■ What needs to be done
Repeat exactly the lines below, from the line containing "You are a computer-use" through the last line, both included. Leave out any pictures.

----- Material provided

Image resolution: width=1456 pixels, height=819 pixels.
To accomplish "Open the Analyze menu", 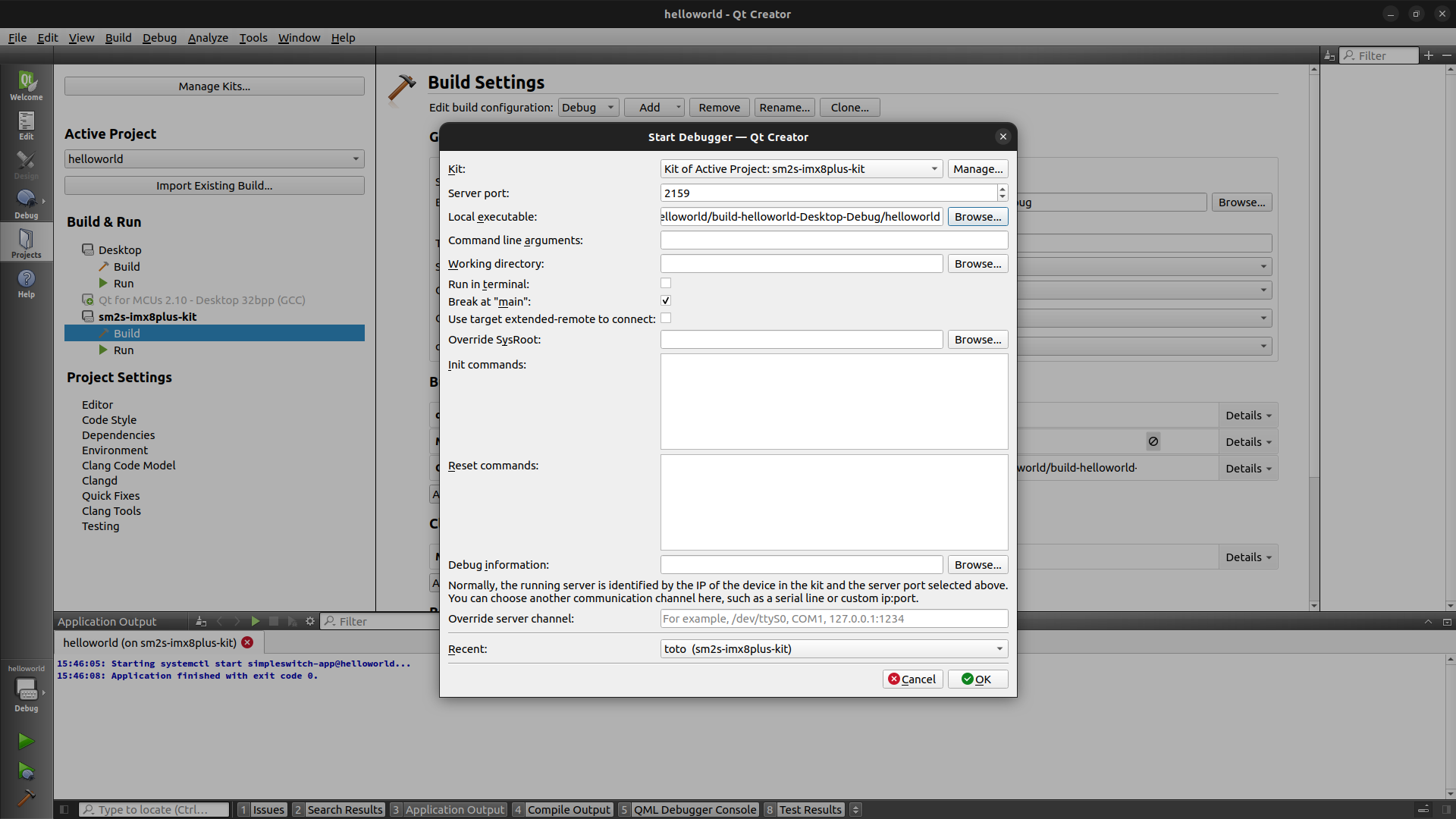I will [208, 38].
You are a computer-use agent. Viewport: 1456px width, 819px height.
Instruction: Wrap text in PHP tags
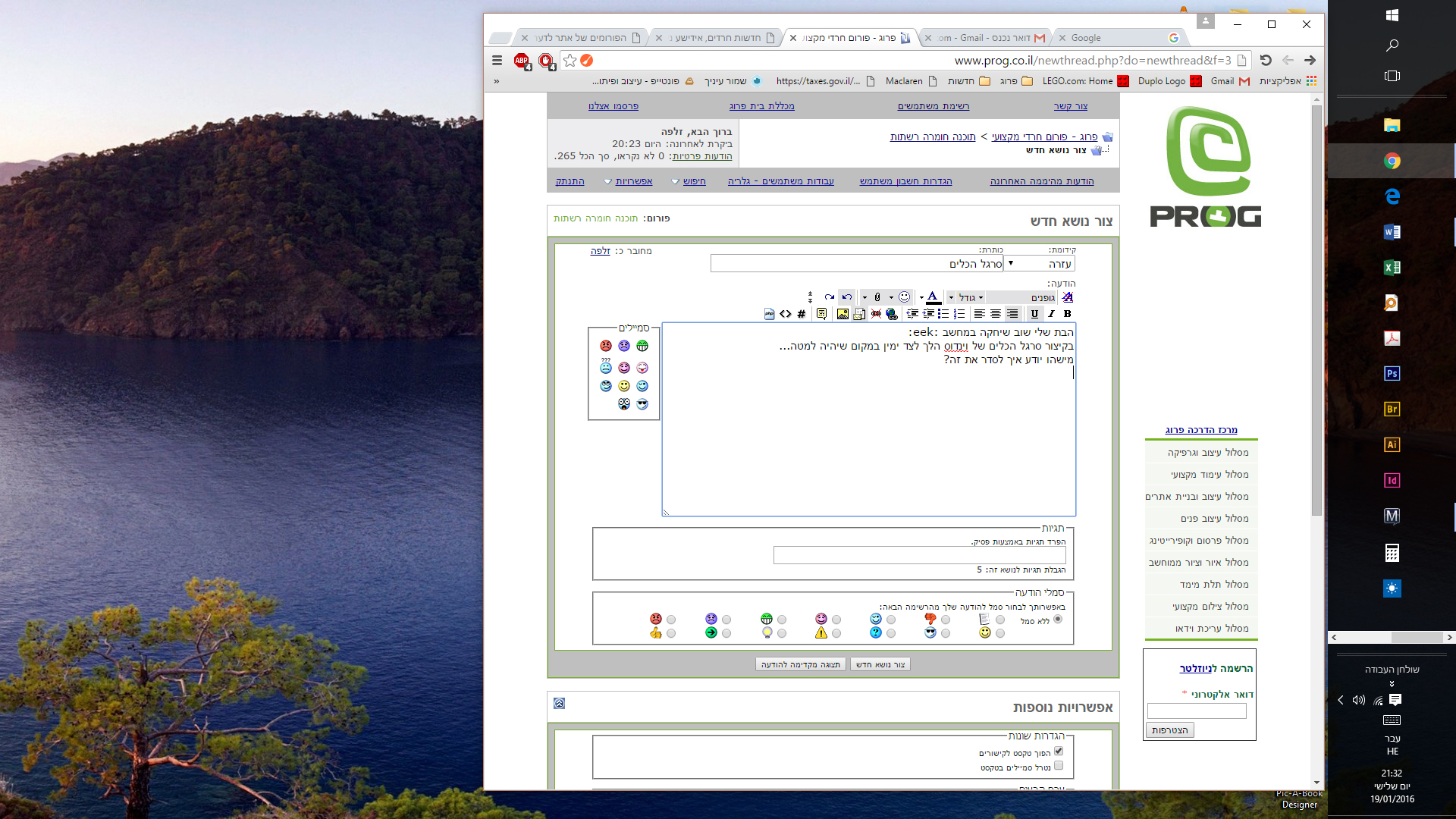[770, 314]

----------

■ Exercise answer
You are a computer-use agent. Viewport: 1456px width, 819px height.
Instruction: Wrap text in PHP tags
[770, 314]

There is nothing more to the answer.